Well, let's see. If I don't go, I will be fired and will never work in this industry again as I will burn every bridge I've built over a decade. Without my salary, we won't be able to pay our mortgage. Those seem like important reasons to me. I understand that you disagree, but it isn't your life or family. I am doing what I think is best and I'm not questioning my decision.
Can I ask you honestly:
Do you really think they would fire you?
Aren't you being dramatic about never working in the industry because you chose not to leave your kids for three months?
I can't imagine a workplace would fire someone.
Couldn't you find another job?
You seem naive. Do you work?
Yes I do work.
Anonymous wrote:OP here. Amongst the needless barbs being thrown at me from all directions, there are a bunch of excellent ideas here. I really appreciate everyone's input!
This thread also has been an eye opener. Rabenmutter? Really?
Anonymous wrote:Anonymous wrote:Anonymous wrote:YOu guys know that military families and even state department families on some postings do this all the time right?
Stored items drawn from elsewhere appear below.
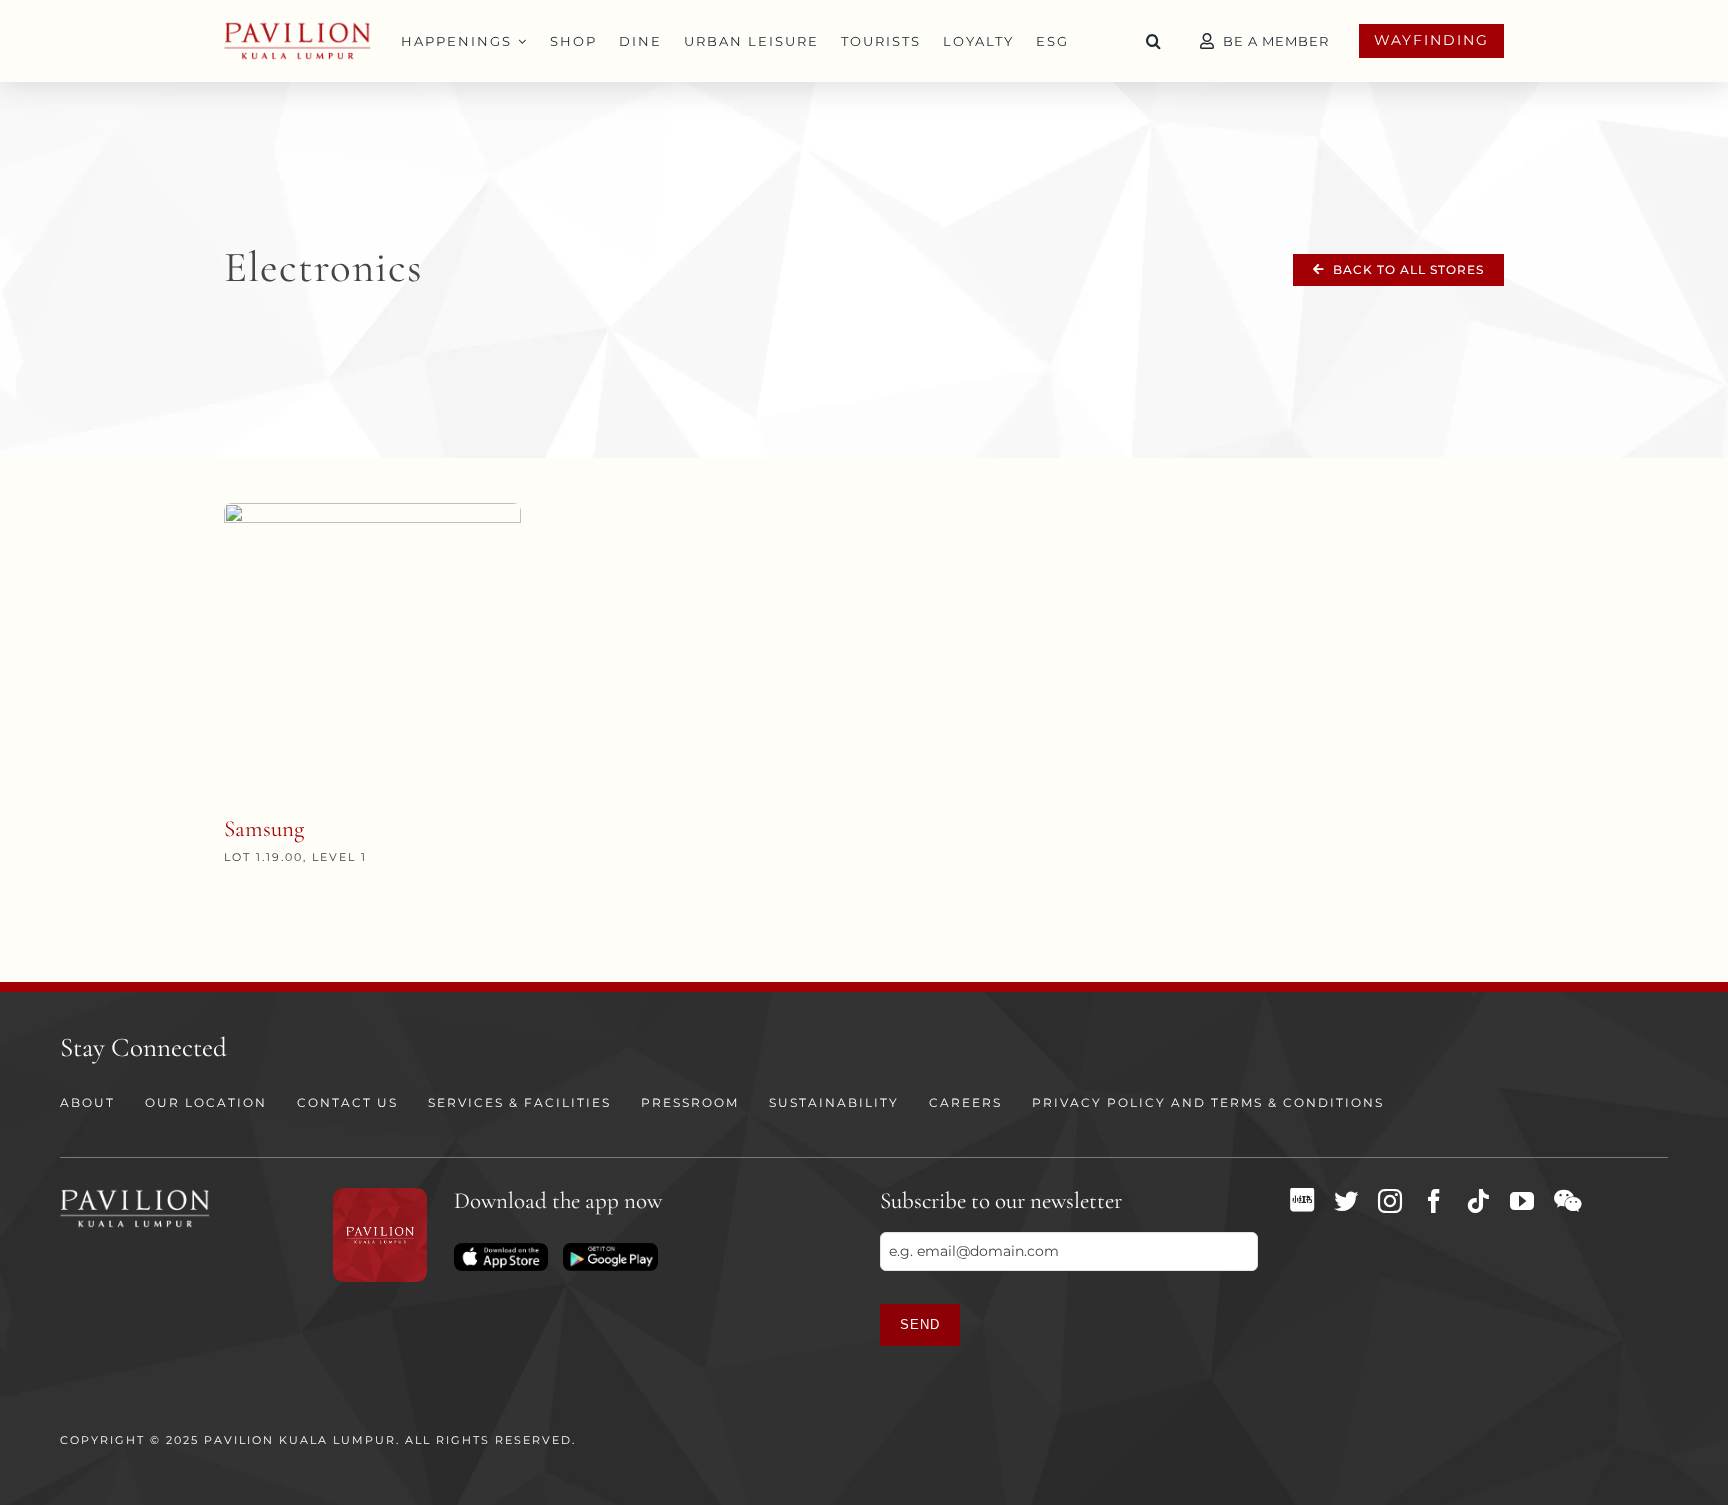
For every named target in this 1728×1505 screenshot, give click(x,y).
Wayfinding (1431, 40)
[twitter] (1346, 1201)
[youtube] (1522, 1201)
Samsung (264, 829)
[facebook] (1434, 1201)
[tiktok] (1478, 1201)
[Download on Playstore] (610, 1250)
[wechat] (1567, 1201)
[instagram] (1390, 1201)
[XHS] (1302, 1200)
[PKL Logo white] (135, 1195)
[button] (1154, 41)
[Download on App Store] (501, 1250)
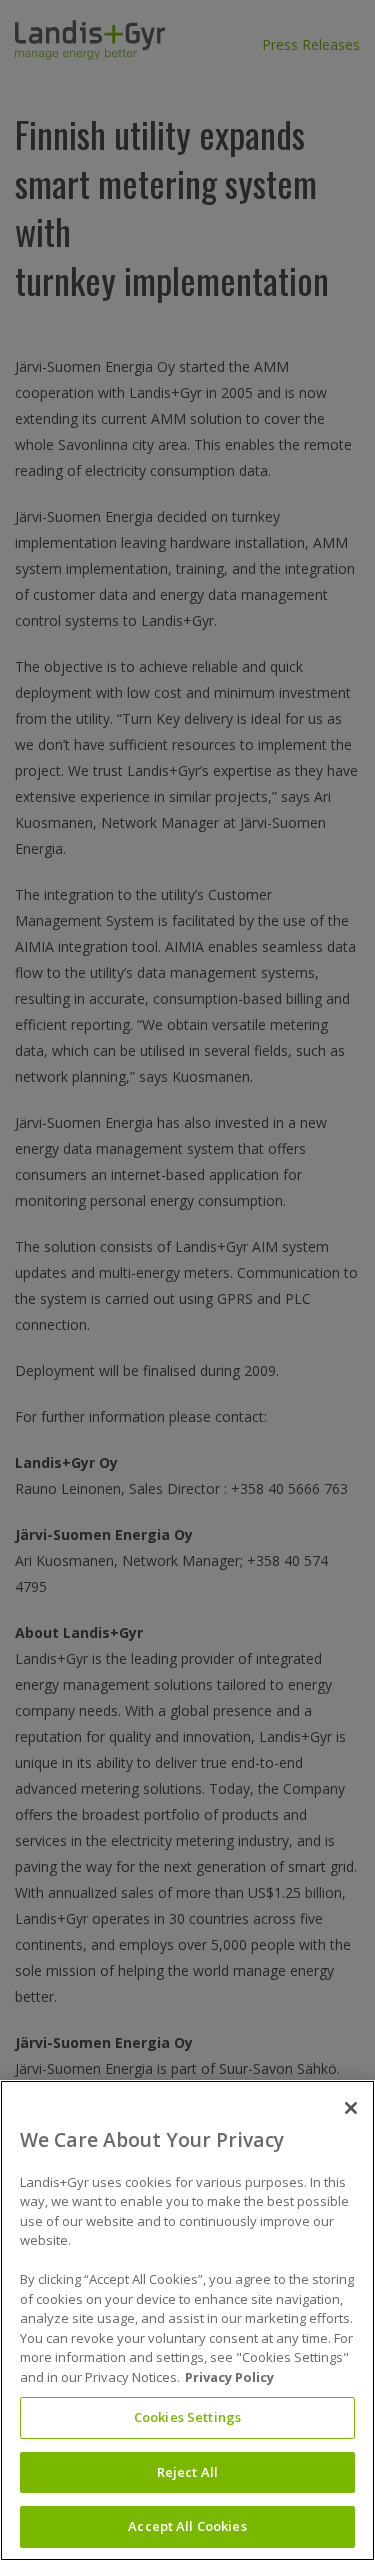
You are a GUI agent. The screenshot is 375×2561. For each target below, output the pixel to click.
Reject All (187, 2472)
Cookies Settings (187, 2417)
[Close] (351, 2108)
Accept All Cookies (187, 2526)
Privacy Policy (229, 2377)
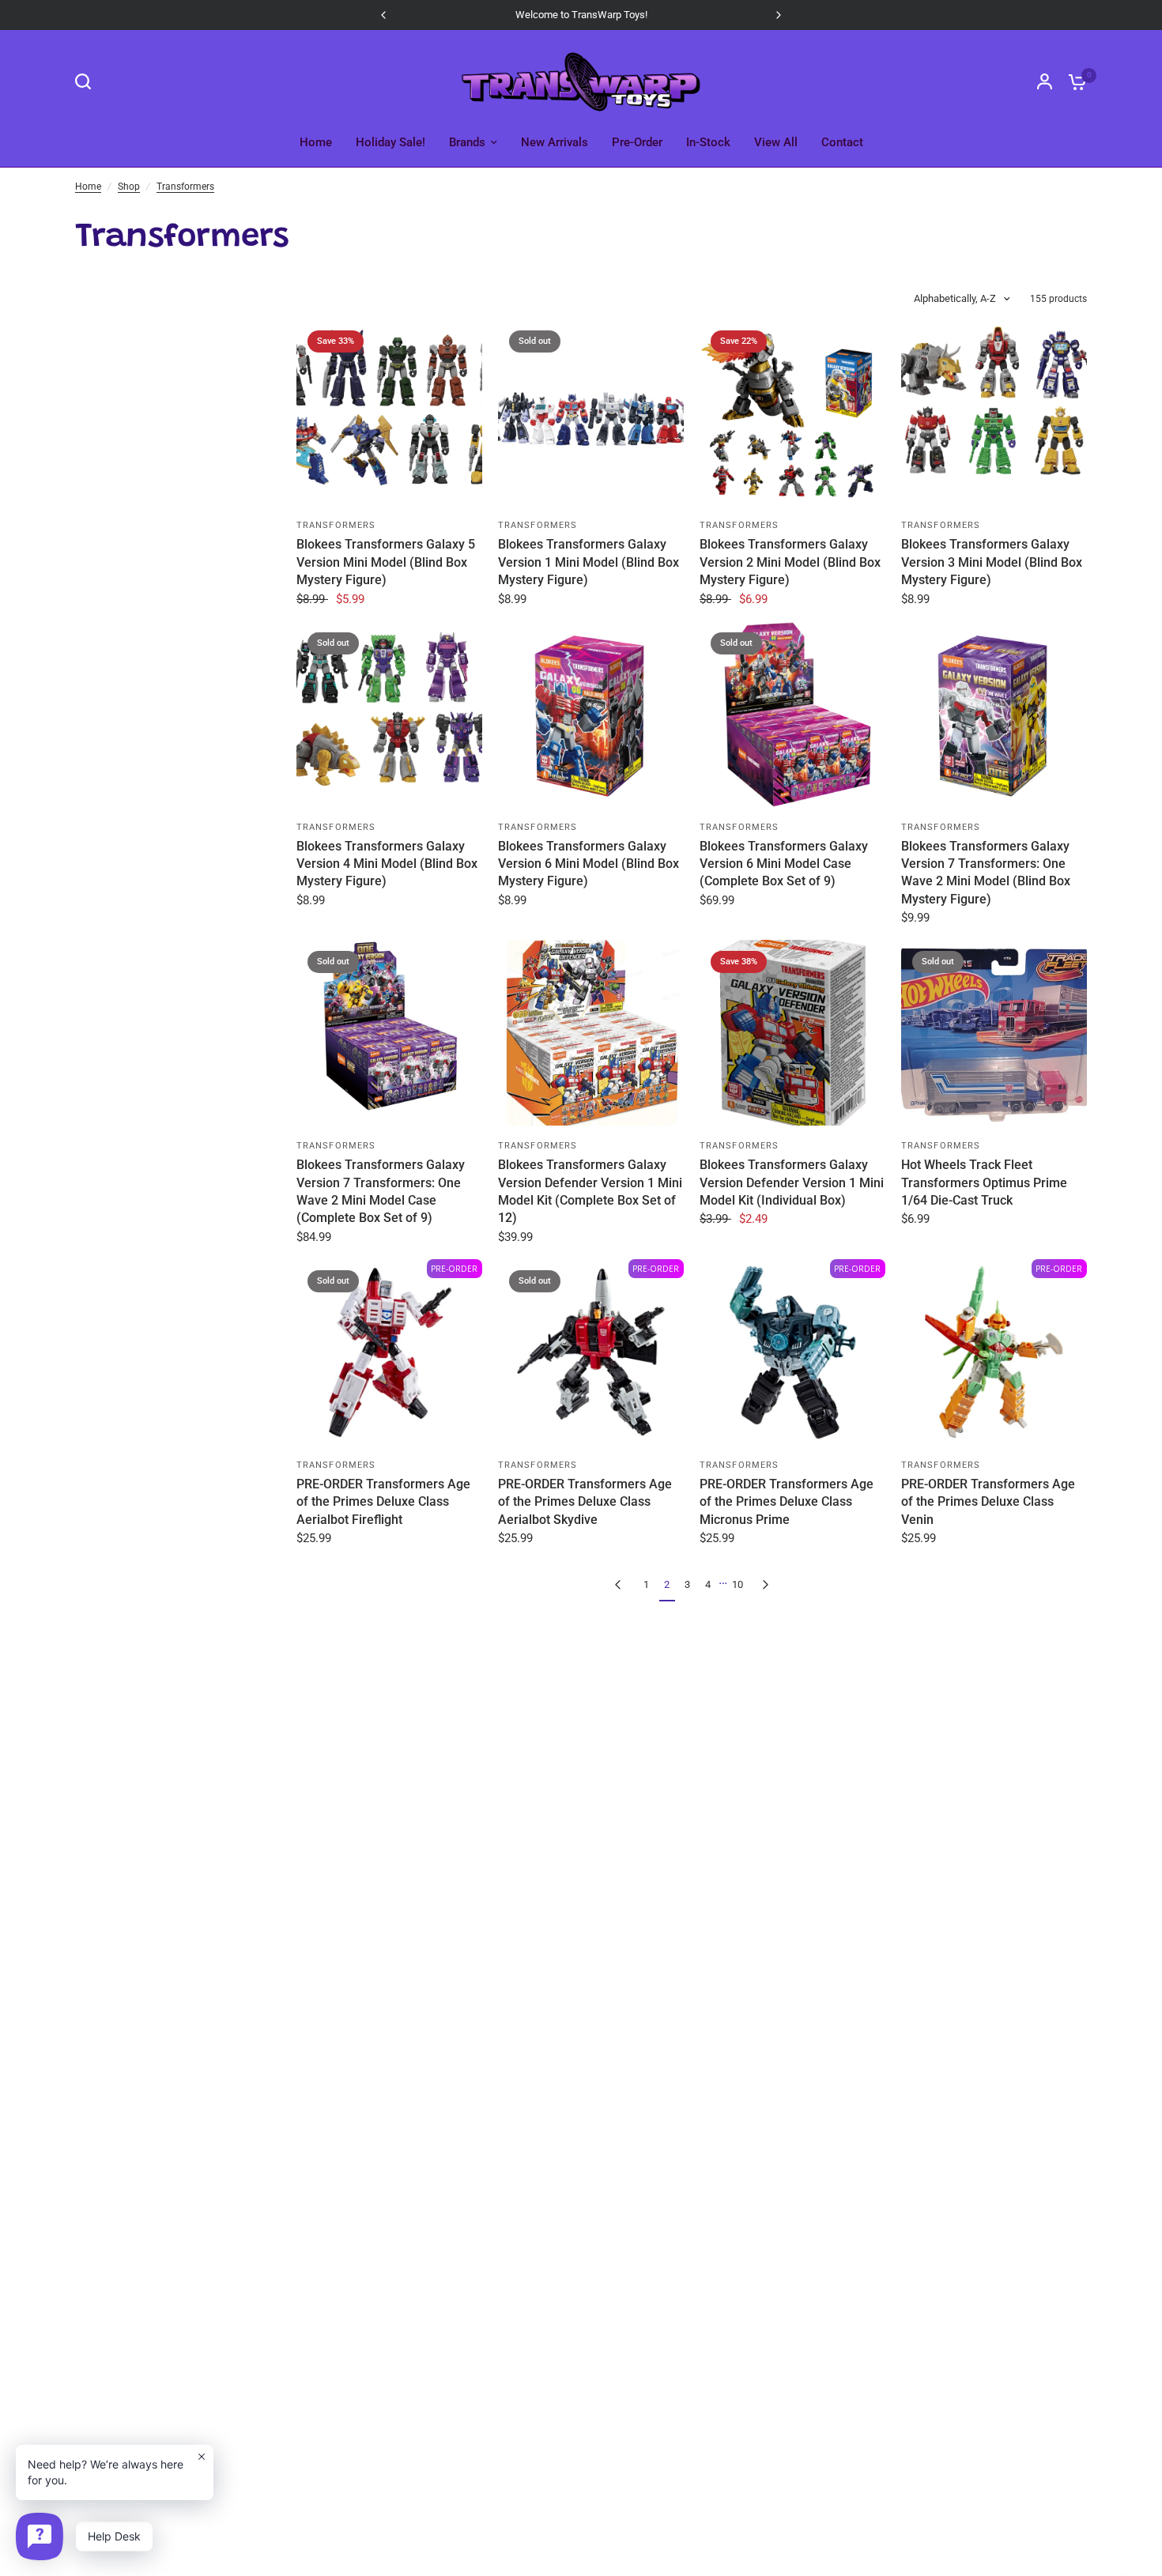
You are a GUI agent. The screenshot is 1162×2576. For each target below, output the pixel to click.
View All (776, 142)
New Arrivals (554, 142)
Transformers (185, 186)
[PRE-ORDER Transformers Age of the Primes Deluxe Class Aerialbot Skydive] (591, 1352)
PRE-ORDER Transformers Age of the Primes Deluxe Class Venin (988, 1502)
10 (737, 1584)
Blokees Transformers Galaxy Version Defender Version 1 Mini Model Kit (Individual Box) (792, 1182)
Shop (129, 186)
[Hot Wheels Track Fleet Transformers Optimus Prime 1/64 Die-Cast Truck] (994, 1033)
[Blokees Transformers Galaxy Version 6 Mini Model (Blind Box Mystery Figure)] (591, 714)
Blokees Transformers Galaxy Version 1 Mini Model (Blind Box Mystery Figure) (588, 562)
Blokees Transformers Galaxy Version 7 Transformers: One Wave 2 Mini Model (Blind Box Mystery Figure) (985, 873)
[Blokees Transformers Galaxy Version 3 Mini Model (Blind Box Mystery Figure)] (994, 412)
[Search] (87, 81)
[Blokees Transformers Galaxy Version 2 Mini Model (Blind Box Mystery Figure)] (792, 412)
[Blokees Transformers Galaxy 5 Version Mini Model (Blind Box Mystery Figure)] (389, 412)
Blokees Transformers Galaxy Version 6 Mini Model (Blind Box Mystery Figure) (588, 864)
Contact (842, 142)
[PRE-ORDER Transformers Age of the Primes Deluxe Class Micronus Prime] (792, 1352)
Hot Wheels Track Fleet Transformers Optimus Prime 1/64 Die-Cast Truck (984, 1182)
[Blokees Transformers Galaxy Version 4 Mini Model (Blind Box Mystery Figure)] (389, 714)
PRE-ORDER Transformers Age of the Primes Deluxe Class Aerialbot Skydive (585, 1502)
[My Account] (1044, 81)
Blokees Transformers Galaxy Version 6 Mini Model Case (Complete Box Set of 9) (784, 864)
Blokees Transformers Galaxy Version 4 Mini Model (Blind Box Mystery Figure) (386, 864)
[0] (1073, 81)
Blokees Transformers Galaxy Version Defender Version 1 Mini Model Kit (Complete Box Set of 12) (590, 1191)
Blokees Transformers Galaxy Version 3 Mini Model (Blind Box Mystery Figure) (991, 562)
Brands (467, 142)
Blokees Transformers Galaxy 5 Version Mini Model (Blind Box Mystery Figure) (385, 562)
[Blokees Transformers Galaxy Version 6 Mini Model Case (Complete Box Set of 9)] (792, 714)
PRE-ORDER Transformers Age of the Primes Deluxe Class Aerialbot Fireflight (383, 1502)
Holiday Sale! (390, 142)
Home (316, 142)
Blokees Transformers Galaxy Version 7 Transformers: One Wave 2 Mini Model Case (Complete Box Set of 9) (380, 1191)
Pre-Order (637, 142)
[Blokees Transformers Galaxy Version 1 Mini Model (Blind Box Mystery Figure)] (591, 412)
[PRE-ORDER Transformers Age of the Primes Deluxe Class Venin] (994, 1352)
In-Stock (708, 142)
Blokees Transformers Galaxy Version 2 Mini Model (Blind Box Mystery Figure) (790, 562)
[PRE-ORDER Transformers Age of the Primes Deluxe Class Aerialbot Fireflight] (389, 1352)
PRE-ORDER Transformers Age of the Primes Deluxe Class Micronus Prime (786, 1502)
And for longer than three months? It seems so unbelievably naive and sheltered to think this is unheard of. For some it really is the norm and you know what, they survive.
Come on, that is some super small percentage of the overall population.
That's not the point. The point is that children can be separated from a parent without lasting emotional trauma (or ANY emotional trauma). And, OP's kids don't have to worry about her getting shot at or blown up like military kids do. So this situation is much better.
Anonymous wrote:Honestly? I would pass on the assignment, up to and including resigning. I know it's not what you want to hear, but there's no way I'd leave my kids (2 and 5) for three months.
My DH did a 3-month stint overseas when our first was 2, and his relationship with DC hasn't really ever recovered. It has made me extremely conservative about spending time apart as a family. I feel for military families who deal with deployments -- it is incredibly tough.
Anonymous wrote:Anonymous wrote:YOu guys know that military families and even state department families on some postings do this all the time right? And for longer than three months? It seems so unbelievably naive and sheltered to think this is unheard of. For some it really is the norm and you know what, they survive.
Come on, that is some super small percentage of the overall population.